0

I get 2 different results when trying to json.load a string

  • once I load it from a String in my .py code file with is utf8
  • than I load the string I put to a file with utf8 encoding

But, the length of the "text" part is different and so I can not parse a part of the string given in the entities.

What do I have to do, that also from File, I can get the same length to get the given substring at position 36 - with length 14?

import json
from io import open

line = '{"message":{"message_id":3052,"text":"\u2705 Offizielle Kan\u00e4le \ud83c\udde9\ud83c\uddea  \ud83c\udde6\ud83c\uddf9 \ud83c\udde8\ud83c\udded\\n@GET_THIS_USER\\n123456789","entities":[{"offset":36,"length":14,"type":"mention"}]}}'
myjson = json.loads(line)
text = myjson.get("message", {}).get("text", None)
print(str(text).encode('utf-8', 'replace').decode())
print("string length: " + str(len(text)))
print("Entity String = " + text[36:36+14])

print("-------------")

with open("/home/pi/telegram/phpLogs/test3.txt", 'r', encoding='utf-8', errors="surrogateescape") as f:
    for line in f:
        myjson = json.loads(line)

        text = myjson.get("message", {}).get("text", None)
        print(text)
        print("string length: " + str(len(text)))
        print("Entity String = " + text[36:36+14])

Line I put to the file

{"message":{"message_id":3052,"text":"\u2705 Offizielle Kan\u00e4le \ud83c\udde9\ud83c\uddea  \ud83c\udde6\ud83c\uddf9 \ud83c\udde8\ud83c\udded\n@GET_THIS_USER\n123456789","entities":[{"offset":36,"length":14,"type":"mention"}]}}

Result I get when running with python 3.6

✅ Offizielle Kanäle ????  ???? ????
@GET_THIS_USER
123456789
string length: 60
Entity String = @GET_THIS_USER
-------------
✅ Offizielle Kanäle    
@GET_THIS_USER
123456789
string length: 54
Entity String = HIS_USER
12345

So in the file the line is 6 characters shorter and the position is shifted that "@GET_T" is cut :(

  • Does this answer your question? [Python unicode string - position](https://stackoverflow.com/questions/61571276/python-unicode-string-position) – Błotosmętek May 18 '20 at 08:57

1 Answers1

0
  1. \u.... escape sequences in Python string literals are interpreted:

    >>> print('\u2705 Offizielle Kan\u00e4le')
    ✅ Offizielle Kanäle
    

    Meaning, your JSON string literal does not contain "backslash u ....", but already interpreted characters.
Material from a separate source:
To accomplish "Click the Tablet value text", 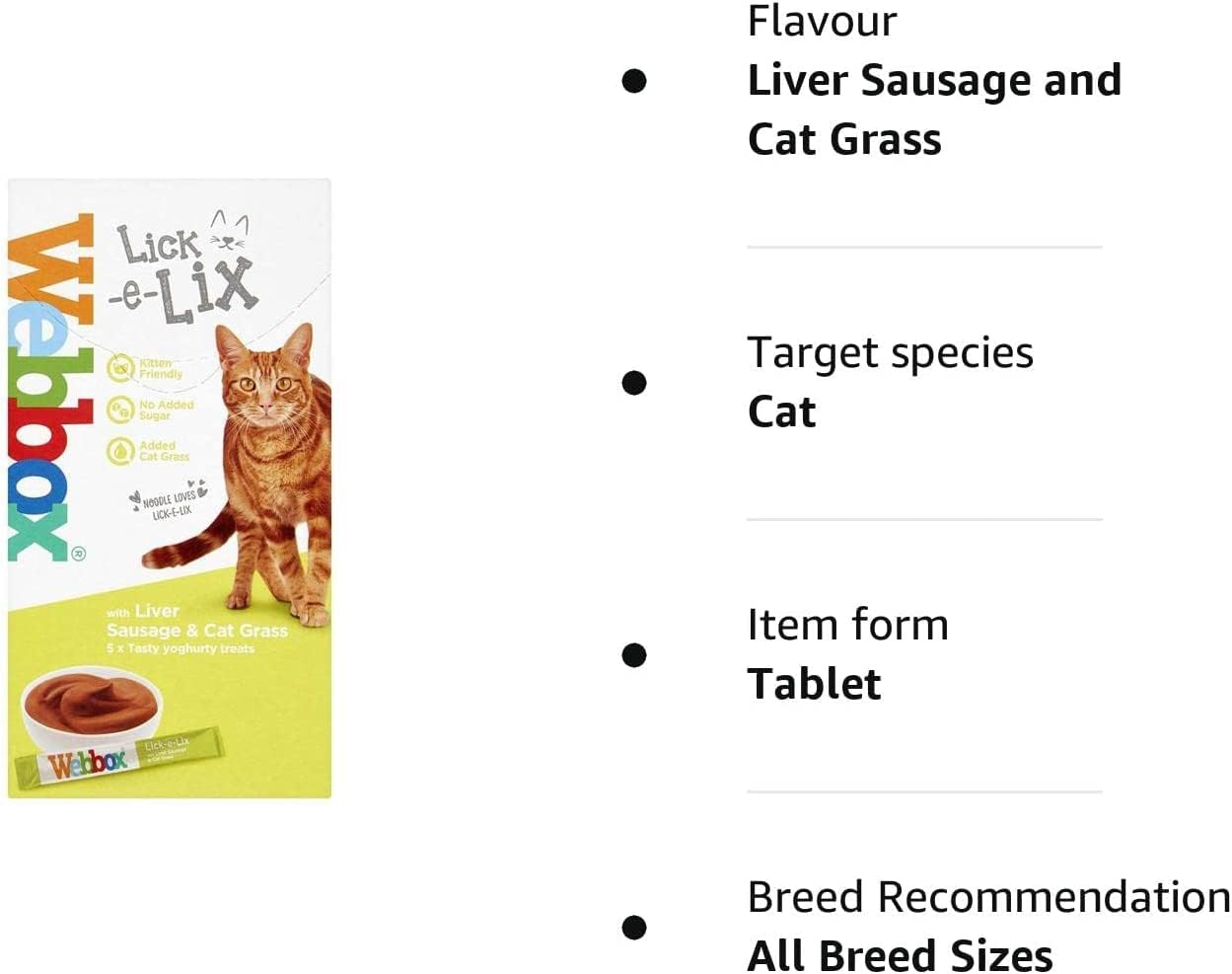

To get the same effect as reading from a text file, where those character sequences aren't implicitly interpreted, you'd need to double all backslashes, or prefix your string literal with r:

    line = r'{"message" ...}'
    

    Because you don't want Python to interpret those escape sequences, but the JSON parser…

  2. Those flag emoji are above the BMP in the Unicode table. Python can encode that directly:

    >>> '\U0001f1e9\U0001f1ea'  # U+1F1E9 U+1F1EA
    ''
    

    ECMAScript operates on UTF-16 encoding and can not directly represent code points above U+FFFF, and it needs to use surrogate pairs; hence U+1F1E9 U+1F1EA encodes to \ud83c\udde9\ud83c\uddea in UTF-16/ECMAScript/JSON. Those code points are invalid/non-sensical in Python string literals though because they're not interpreted as UTF-16 surrogates.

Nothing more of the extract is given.